Reality will drown out the noise from the north

by RICK EVERITT

 

A statement on Thursday linking a court order over the ownership of East Street Investments to a letter demanding Charlton owner Thomas Sandgaard ends his involvement might appear to mark a return to the nonsense that has plagued the club in 2020. 

 

In practice, it would be a mistake to imagine that the group fronted by Manchester’s Paul Elliott ever went away. In fact, they have been rumbling on in the background ever since Sandgaard announced he had completed his takeover of the club at the end of September.

 

Rather than the kind of distant noise which signifies the eventual arrival of a Tube train, however, this was the despairing racket kicked up by prisoners in a cell, unable to escape.

 

Individuals acting for Elliott and friends have been trying to get a statement published by the media for some weeks but couldn’t find anyone willing to touch it. That is partly for legal reasons and partly because, well, who exactly are these people now? 

 

The other party to the legal action over the fate of ESI that had been due to start on November 23rd, Panorama Magic Limited, was never likely to turn up. Indeed, Panorama defaulted on the expenses awarded against it in the previous injunction proceedings, which is why their defence of the main action has now been struck out.

 

There’s no reason to doubt Elliott’s claim that his Lex Dominus company is able to take control of ESI through the court order in their favour, because ESI is now an empty box. But that’s still not the current position according to Companies House, where Panorama remains the entity listed as having significant control of ESI. 

 

And it’s a very long way from Elliott being in a position to reverse the September sale by ESI of Charlton Athletic Football Company to Sandgaard.

 

According to Elliott: "The former directors of East Street Investments had no authority to sell anything to anyone, not least agree the sale of Charlton Athletic Football Club to Mr Thomas Sandgaard. Put simply, it was not their asset to sell.”

 

However, that would only be true if Elliott owned ESI at the point the club was sold on, whereas the court in the Southall injunction hearing in July held that the proposed deal was incomplete. Indeed, Elliott's argument with the EFL over his disqualification under the owners' and directors' test hinged on him not being the owner of ESI - and hence Charlton - already. 

 

A more effective contention would have been that the injunction issued by the court of appeal on September 17th prevented ESI disposing of its assets. However, if Elliott and co believe that to be the case then it’s baffling why they didn't go to court on that point. Instead they are in a position where they would need to take on the much better resourced Sandgaard, who has already taken ownership of the club and committed resources. He has done nothing wrong.

 

In reality it's still highly unlikely that Elliott and co want to acquire the club. This is a squabble about money that Elliott claims to have put into Charlton in the summer, particularly to allow the club to meet its payroll in May, and a search for a mechanism to obtain compensation. 

 

That significant funds were provided in one form or another was common ground in the court dispute between Panorama and Lex Dominus, with a figure of £500,000 referenced.  

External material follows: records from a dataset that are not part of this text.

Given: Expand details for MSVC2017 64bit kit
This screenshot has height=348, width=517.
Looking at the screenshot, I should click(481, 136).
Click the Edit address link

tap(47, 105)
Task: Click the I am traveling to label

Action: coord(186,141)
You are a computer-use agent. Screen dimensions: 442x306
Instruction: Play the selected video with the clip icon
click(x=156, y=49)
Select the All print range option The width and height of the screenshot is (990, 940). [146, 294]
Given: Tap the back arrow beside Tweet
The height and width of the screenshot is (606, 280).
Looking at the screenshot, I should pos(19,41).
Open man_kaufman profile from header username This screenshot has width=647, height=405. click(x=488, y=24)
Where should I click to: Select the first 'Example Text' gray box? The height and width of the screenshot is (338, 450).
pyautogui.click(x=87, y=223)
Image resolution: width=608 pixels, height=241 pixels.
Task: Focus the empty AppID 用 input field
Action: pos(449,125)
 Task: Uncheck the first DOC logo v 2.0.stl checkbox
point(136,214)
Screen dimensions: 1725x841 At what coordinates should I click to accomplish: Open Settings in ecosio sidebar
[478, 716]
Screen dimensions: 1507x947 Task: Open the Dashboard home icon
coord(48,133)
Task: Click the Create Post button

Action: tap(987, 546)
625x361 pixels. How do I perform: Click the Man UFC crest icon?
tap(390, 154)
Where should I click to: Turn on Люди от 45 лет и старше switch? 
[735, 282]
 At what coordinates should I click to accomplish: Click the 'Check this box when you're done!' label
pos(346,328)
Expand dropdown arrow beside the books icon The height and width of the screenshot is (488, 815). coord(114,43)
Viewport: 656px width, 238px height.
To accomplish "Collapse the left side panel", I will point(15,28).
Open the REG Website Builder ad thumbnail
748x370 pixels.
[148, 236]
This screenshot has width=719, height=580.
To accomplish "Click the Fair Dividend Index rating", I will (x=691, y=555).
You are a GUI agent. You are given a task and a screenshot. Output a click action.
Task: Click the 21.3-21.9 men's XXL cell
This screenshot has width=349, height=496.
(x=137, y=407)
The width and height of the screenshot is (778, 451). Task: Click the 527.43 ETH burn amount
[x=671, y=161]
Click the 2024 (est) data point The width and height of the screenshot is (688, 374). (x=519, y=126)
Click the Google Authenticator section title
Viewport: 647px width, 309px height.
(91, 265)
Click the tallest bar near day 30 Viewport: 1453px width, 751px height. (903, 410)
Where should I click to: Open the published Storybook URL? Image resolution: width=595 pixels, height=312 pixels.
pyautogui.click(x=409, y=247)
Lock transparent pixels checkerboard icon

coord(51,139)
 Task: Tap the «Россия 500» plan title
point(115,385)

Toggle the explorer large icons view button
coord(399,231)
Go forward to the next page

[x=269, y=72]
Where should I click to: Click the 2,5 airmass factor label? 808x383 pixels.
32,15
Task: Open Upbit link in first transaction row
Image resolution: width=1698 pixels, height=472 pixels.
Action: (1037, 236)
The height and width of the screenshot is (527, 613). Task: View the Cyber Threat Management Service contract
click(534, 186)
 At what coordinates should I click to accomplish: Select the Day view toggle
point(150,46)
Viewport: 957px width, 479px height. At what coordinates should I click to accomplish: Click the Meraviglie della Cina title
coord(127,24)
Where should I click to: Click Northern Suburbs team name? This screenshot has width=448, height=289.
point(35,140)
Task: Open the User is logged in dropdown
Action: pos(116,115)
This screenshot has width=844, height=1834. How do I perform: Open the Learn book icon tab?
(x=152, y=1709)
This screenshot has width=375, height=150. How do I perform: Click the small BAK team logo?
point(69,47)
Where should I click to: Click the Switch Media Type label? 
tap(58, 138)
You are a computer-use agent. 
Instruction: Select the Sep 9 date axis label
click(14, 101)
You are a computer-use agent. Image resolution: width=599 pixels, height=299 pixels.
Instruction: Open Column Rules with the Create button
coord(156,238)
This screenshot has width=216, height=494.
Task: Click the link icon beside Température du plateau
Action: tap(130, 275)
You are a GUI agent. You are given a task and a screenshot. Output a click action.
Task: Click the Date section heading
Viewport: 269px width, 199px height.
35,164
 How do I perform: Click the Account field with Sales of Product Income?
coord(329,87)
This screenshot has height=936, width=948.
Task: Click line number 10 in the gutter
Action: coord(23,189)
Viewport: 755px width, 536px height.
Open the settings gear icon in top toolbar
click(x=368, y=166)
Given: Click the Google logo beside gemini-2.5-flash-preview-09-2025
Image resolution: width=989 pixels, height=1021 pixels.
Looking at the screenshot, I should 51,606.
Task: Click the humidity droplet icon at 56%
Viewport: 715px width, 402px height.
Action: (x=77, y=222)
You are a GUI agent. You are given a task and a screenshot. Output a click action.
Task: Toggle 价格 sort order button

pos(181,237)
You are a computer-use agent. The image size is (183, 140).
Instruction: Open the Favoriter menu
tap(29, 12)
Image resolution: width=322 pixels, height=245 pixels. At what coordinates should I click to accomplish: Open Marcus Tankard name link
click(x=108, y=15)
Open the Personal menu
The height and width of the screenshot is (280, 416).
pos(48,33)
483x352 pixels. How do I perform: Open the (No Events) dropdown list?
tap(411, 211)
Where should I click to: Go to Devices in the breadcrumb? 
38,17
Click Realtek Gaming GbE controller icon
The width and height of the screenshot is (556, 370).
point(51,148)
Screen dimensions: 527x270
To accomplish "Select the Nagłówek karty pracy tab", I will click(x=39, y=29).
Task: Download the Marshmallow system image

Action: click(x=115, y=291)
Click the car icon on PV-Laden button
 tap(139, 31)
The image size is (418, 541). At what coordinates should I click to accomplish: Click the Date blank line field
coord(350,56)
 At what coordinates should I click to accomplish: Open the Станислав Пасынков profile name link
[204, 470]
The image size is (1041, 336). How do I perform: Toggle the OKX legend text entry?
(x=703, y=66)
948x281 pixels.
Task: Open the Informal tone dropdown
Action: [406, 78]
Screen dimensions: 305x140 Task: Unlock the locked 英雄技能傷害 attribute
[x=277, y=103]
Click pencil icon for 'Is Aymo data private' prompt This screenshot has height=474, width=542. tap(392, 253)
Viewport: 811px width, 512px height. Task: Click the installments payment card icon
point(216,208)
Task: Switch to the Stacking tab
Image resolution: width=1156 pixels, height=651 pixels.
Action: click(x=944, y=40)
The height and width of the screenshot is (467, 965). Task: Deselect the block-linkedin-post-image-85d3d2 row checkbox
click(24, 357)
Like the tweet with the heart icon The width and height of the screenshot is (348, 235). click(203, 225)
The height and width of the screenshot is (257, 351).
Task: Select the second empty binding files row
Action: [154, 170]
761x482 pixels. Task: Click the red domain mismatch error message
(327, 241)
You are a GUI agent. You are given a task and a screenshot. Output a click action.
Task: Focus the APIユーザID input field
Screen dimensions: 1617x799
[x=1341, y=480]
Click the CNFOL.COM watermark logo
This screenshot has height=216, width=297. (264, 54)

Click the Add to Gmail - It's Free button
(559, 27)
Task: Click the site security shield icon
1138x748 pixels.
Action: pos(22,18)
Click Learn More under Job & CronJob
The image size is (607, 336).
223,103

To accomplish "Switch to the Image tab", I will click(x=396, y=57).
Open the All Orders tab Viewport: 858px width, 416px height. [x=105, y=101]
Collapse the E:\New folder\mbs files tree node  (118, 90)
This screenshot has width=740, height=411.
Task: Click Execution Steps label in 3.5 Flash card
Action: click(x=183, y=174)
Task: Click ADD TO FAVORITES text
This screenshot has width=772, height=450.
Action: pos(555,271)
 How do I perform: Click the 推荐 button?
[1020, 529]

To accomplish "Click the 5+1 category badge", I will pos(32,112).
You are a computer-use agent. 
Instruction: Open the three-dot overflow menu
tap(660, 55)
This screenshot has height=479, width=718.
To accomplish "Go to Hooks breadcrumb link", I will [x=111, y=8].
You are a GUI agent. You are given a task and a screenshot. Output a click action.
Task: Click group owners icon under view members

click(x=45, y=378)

However, the water was muddied when Sandgaard told the South London Press in early October that: “Since December or January no money has been put into the club. It was basically running with money from the EFL and some sponsorship money.”

 

He has since said, less definitively, that "It is with the lawyers. We are working through that."

 

One possible explanation is that £500,000 – or £700,000, as the BBC is now reporting – is not actually that significant in terms of the funding needed to operate the club, especially during the COVID-19 pandemic.

 

It might have been significant in the moment, but the club can be expected to make an operating loss of the order of £10m or more in the current financial year. Another possibility is that money was put in but then taken out or invoiced.

 

Whether Sandgaard ultimately has any obligation to make a payment to Lex Dominus or others is something for the accountants and lawyers to sort out, or ultimately the courts if the parties cannot reach an agreement.

 

For Charlton fans, it’s just noise. And while it would be nice if the nuisance was removed, we can probably just turn up the volume of the real world and drown it out.